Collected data
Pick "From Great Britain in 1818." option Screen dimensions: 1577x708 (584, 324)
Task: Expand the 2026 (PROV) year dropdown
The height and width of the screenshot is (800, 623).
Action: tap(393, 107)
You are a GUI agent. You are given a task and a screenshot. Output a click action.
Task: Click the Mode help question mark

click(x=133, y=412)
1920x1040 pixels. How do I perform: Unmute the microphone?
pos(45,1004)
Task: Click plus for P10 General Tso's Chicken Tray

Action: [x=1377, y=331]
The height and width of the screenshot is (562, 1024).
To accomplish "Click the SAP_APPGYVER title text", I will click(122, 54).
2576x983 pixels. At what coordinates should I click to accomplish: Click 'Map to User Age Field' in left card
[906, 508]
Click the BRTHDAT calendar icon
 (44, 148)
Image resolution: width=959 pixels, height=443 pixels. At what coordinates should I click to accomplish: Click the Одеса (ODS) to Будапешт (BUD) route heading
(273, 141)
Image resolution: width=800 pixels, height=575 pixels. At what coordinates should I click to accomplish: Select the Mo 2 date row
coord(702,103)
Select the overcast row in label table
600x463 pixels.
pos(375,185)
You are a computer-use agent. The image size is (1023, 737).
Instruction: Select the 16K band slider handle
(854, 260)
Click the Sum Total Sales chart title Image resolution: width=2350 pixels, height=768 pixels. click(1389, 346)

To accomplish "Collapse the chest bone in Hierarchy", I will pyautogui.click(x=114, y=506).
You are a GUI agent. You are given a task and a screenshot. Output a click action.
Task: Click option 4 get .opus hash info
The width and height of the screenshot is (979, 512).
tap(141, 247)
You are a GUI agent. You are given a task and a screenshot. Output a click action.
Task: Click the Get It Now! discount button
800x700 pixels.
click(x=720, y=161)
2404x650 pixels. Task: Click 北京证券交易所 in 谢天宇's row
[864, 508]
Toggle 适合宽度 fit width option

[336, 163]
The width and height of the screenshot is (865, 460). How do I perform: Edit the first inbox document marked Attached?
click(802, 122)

■ EXERCISE DIRECTIONS ■
Which lines of the data above contain "title"? Copy each one.

■ OUTPUT FOR THIS TASK ■
To accomplish "Click the SAP_APPGYVER title text", I will click(122, 54).
Click the Sum Total Sales chart title Image resolution: width=2350 pixels, height=768 pixels. click(1389, 346)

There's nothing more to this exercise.